On Saturday, I got the call. He offered me the job. Woo Hoo!?
Here is the thing. If I take the job at Dancing with the Stars, my work on the show only lasts until May. Then, come September/October, when I'd be going back to MADtv . . . forget it - they will have already hired a new assistant editor. Sooooo, MADtv would be no more for me. On the one hand, I can have continued stability with a show that is semi-popular, working with people I know, making good money. On the other hand, I work on the country's second most watch show, working with who knows who, making probably same good money, but with no stability. Basically, I have the chance to rub elbows with primetime network people and put a primetime network show on my resume, effectively boosting me into another category, while gaining the experience of how to handle a live show. Meanwhile, I'd have all the pressure one can ask for from a career, since I would have to now feel confident when I go for yet another job search, come May, August and beyond.

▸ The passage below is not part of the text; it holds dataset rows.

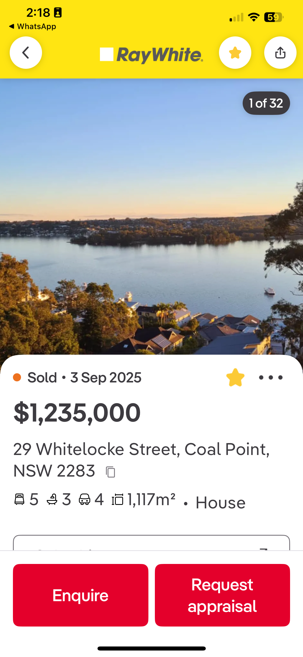
Task: Tap the 29 Whitelocke Street address text
Action: [141, 450]
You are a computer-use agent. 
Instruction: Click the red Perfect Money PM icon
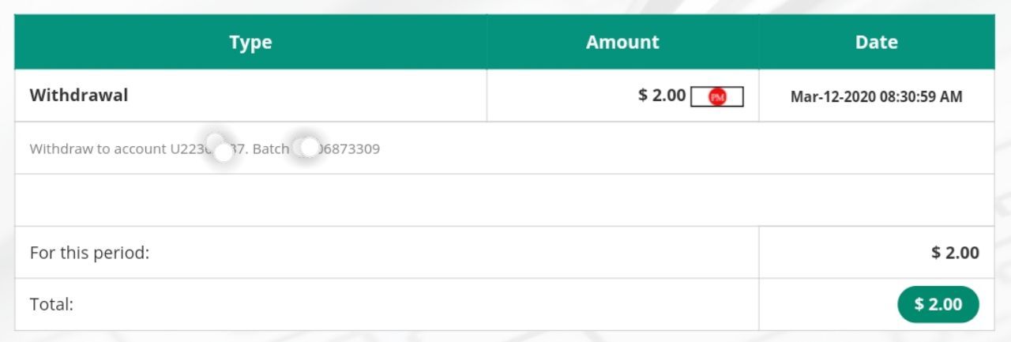click(x=717, y=97)
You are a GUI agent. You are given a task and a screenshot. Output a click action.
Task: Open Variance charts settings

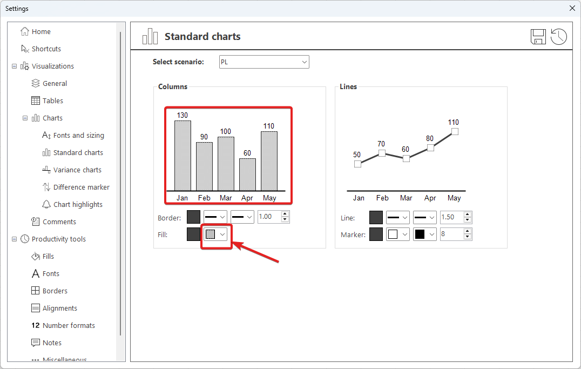pyautogui.click(x=77, y=170)
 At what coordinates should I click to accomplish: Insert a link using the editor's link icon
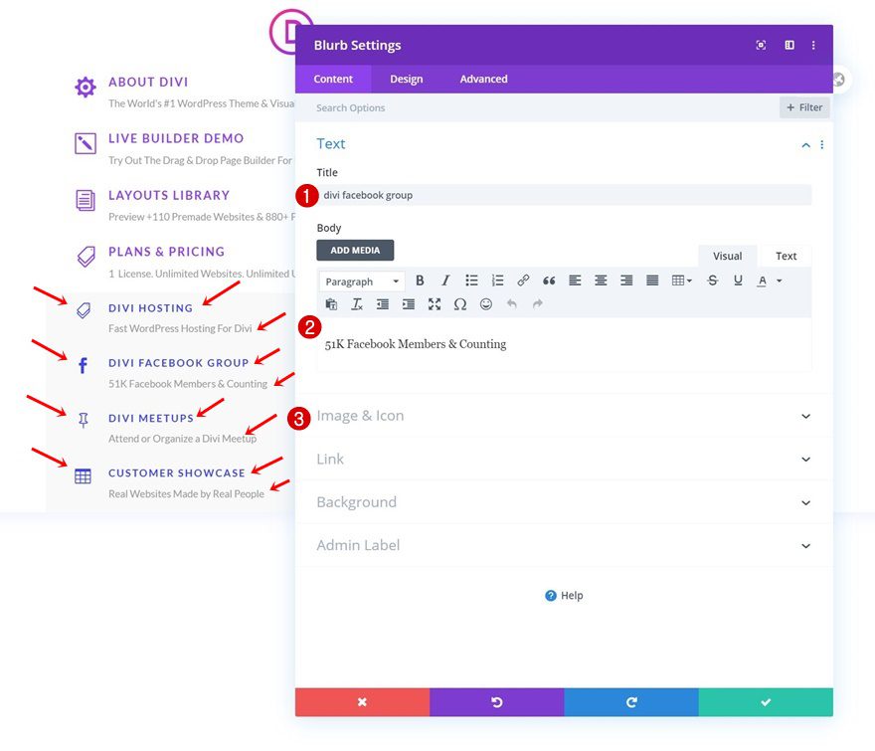pos(523,280)
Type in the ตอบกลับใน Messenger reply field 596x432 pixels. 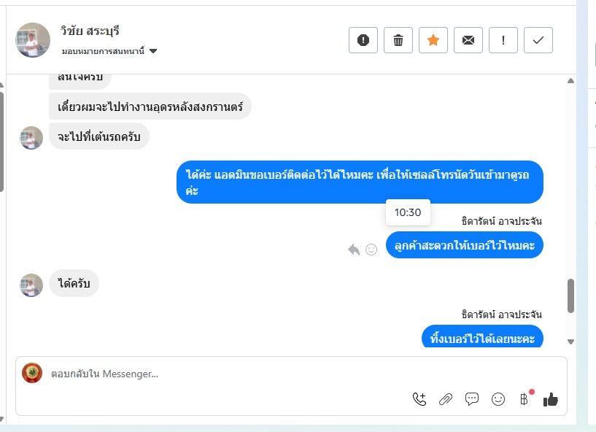219,374
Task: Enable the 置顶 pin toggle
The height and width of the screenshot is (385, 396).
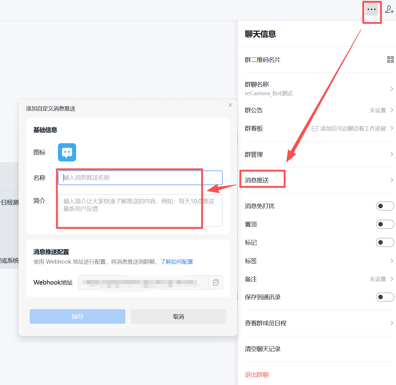Action: (384, 224)
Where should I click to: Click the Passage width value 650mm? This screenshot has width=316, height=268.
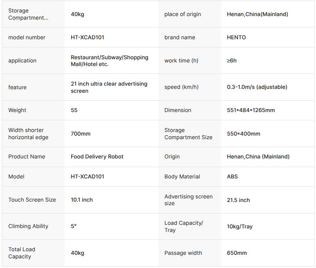pos(237,253)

So then, what is God teaching me about careers? I think God was speaking through my uncle when he told me, "listen to jazz - improvise!" At that I am reminded what has given me my self-professed "success" in my career thus far in the first place - my ability to take risks, to improvise, and especially my ability to deal with the hardships that may come with the risks. I am also beginning to remember the fears I had when I started at MADtv. Everyone in editorial has been there since season one of the show, so I can assume they aren't going to want to get rid of me unless my character and work ethic started to drastically change. I knew there would come a point where I would start feeling complacent with the job and have no ambition to move on and upwards, which isn't a bad thing in itself, but it doesn't fit my personality - I need to strive for something bigger, or else I will neglect my current situation, ie I will start doing the bare minimum at work, just to let the day go by and get out of there. With this somewhat scary opportunity, God has really brought me back to who I am as a worker, as an entrepreneur, and for this I thank Him.